Copies of Excerpts from Personal Record Cards and Personal
Record Lists can only be ordered by sending a letter to the
address below. In order to find the correct card or list, it is very
important that you provide the CBG with the correct details in
your letter. You can help by providing:
1. Full family name (maiden name for married woman) and first
name(s) in alphabetical order
2. Year and, if possible, exact date of death
3. Date and place of birth
4. Any additional information, such as names of parents and/or

Miriam Robbins said...

Cousin Anja, thank you for your suggestion. However, I looked at the document you suggested and it says that Personal Cards and Lists were used from 1938 to 1944 in the Netherlands. My Berber moved to America in 1882 and died in 1934, so she would not be on the Cards or the Lists.

Henk said...

Hello, my name is Henk van der Wijk and I do small look-ups in the Netherlands for people abroad in case of ancestry. I have a copy of Berber de Jong her birthcertificate, is it still needed? Maybe I can find out more about her family, but I first would like to know, do you still need the copy? kindest regards

Anonymous said...

I am sorry, but the record I found was the same Berber de Jong that you found in Tresoar and she died two years later in Holland. I am sorry I made you happy with nothing, but I will keep on researching this. I can not find ANY Berber de Jong of the same birthdate or close. Maybe something happened to her last name. Maybe she was born with another name and later on adopted by the man who married the mother of Berber. I will see what I can do. I am REALLY sorry for my first false attempt. Shame on me!

Anonymous said...

Hello again. I did some research again and found a Berber de Jong, born apr 8th 1856 in the village of Harkstede, municipality of Slochteren, province of Groningen. Her mother died in the same year and was called Jitske Douwes Soepboer(was Jennie named after her?). Berber her father was Tjeerd Thijzes de Jong, he was a gardener and moved to the province of Friesland after the death of Jitske. He settled in the village of Surhuizum in the municipality of Achtkarspelen. Tjeerd died already in January 1862 in this same village. This story matches what you believed to be the case: the parents both died when Berber was young. But the year of birth is off two years and the day of birth is April 8th(is this possible?) You state that she was called Berber J de Jng when she boarded for America, but is it possible it was Berber T. de Jong, because the capital J and T in former writing can be easily confused, do you have copies to show me?

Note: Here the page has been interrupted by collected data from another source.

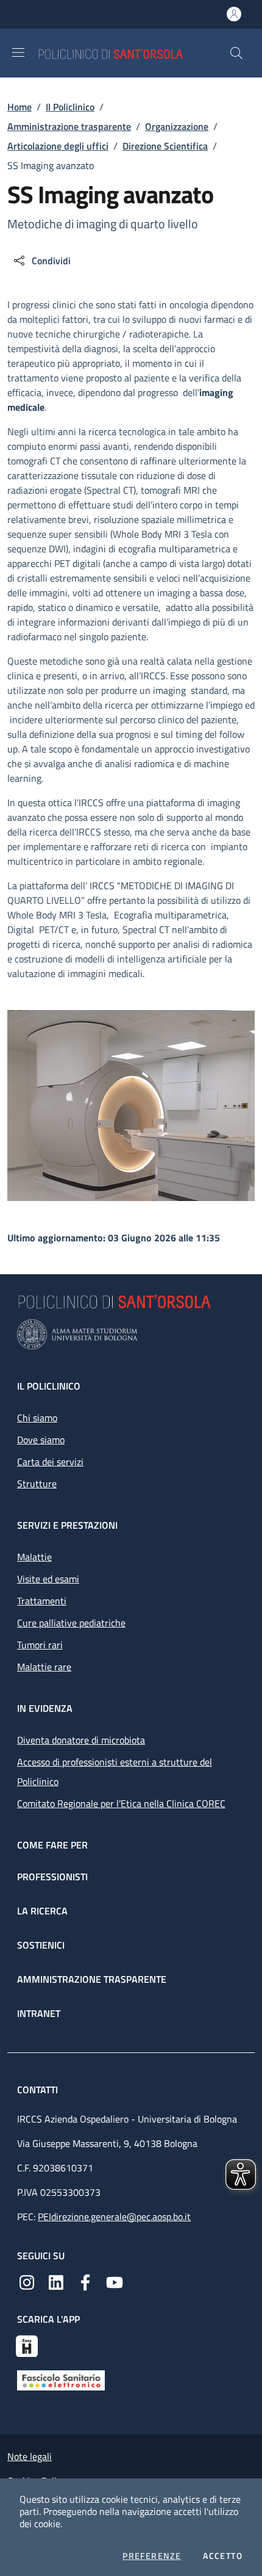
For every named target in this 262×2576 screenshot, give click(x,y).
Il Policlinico (70, 106)
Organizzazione (176, 126)
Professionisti (52, 1876)
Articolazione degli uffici (57, 146)
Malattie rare (44, 1666)
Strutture (37, 1483)
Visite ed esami (48, 1578)
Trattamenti (41, 1600)
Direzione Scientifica (165, 146)
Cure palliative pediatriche (71, 1622)
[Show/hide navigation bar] (18, 52)
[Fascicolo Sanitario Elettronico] (61, 2379)
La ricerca (42, 1910)
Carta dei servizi (50, 1461)
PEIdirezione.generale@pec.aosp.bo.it (114, 2216)
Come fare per (52, 1845)
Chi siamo (37, 1417)
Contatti (38, 2089)
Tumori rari (40, 1644)
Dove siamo (41, 1439)
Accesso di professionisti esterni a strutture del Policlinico (114, 1772)
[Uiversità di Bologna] (131, 1334)
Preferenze (151, 2556)
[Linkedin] (56, 2281)
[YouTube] (114, 2281)
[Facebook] (85, 2281)
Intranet (38, 2013)
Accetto (223, 2556)
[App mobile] (27, 2344)
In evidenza (45, 1708)
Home (19, 106)
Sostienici (41, 1945)
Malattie (34, 1557)
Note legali (29, 2456)
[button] (236, 53)
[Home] (133, 53)
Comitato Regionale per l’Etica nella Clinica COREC (121, 1803)
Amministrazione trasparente (69, 126)
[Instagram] (27, 2281)
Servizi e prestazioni (67, 1525)
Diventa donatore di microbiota (81, 1740)
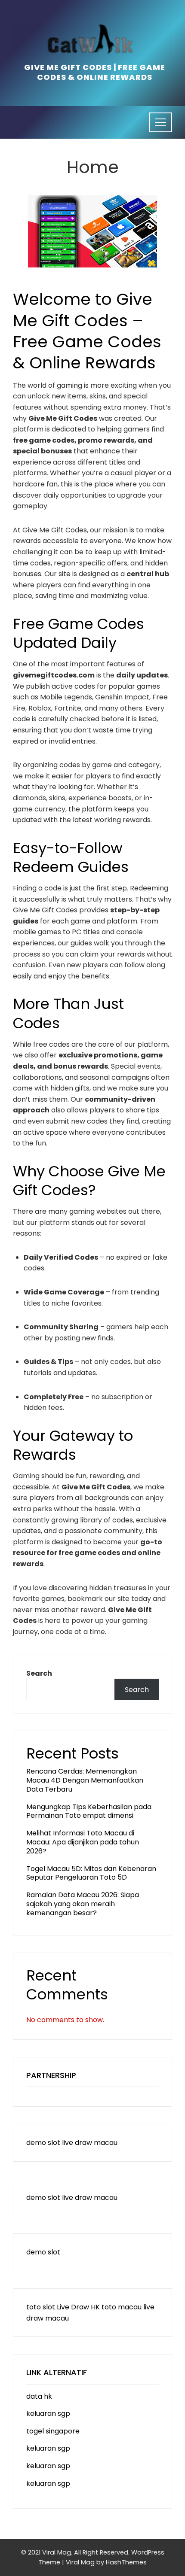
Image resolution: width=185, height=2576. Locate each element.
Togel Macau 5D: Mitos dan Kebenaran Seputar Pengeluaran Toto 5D (91, 1873)
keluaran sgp (48, 2413)
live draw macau (89, 2143)
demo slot (43, 2143)
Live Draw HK (78, 2307)
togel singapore (53, 2431)
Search (39, 1673)
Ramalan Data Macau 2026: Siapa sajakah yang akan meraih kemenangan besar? (82, 1904)
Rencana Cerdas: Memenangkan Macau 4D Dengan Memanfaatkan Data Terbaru (84, 1780)
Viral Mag (80, 2562)
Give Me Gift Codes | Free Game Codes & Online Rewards (94, 72)
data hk (39, 2396)
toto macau (122, 2307)
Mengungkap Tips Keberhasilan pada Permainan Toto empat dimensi (88, 1811)
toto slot (40, 2307)
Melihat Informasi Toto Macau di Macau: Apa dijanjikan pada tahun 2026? (82, 1842)
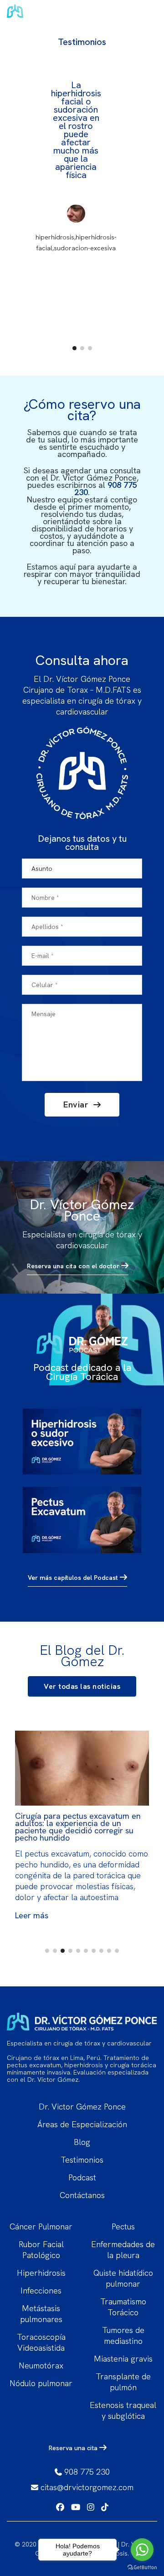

I hope this leads to your ancestor. If this is 'your' Berber I believe I can find more information about her parents, etc.
Kindest regards again, Henk

Henk van der Wijk said...

Hello again. I found out that Tjeerd Thijses de Jong originated from the village Ternaard in municipality Ferwerderadeel. It might be possible that the young girl Berber was put into the care of relatives of Tjeerd and so ended up in the same municipality as here future husband. I saw that you stated that in the deathcertificate she was 76, 1 month and 23 days, which brings me to april 8th instead of 9th as birthdate. The reason why the birthyear can differ from yours is that people didn't know much about age and didn't celebrate birthdays in the 19th century and because she was very little when her parents died, no parent could inform anyone of the age of Berber, maybe it was just an estimation by a brother or sister, when they ask how old she is. And I believe she was too young too know or understand. I have seen it many times in genealogy that people hardly knew there age in the past. Here I stop again giving you some new facts and ideas. Regards, Henk van der Wijk

Miriam Robbins said...

Wow, Henk, thank you so much for taking the time to find all this information! It is a very interesting and plausible theory that you have put together. I think the best way for me to see if my Berber is the same as yours is to look at the population registers that were taken every 10 years, working back from the time she immigrated to her birth.

Thank you, again, for doing all this! I hope that it turns out that this is her family!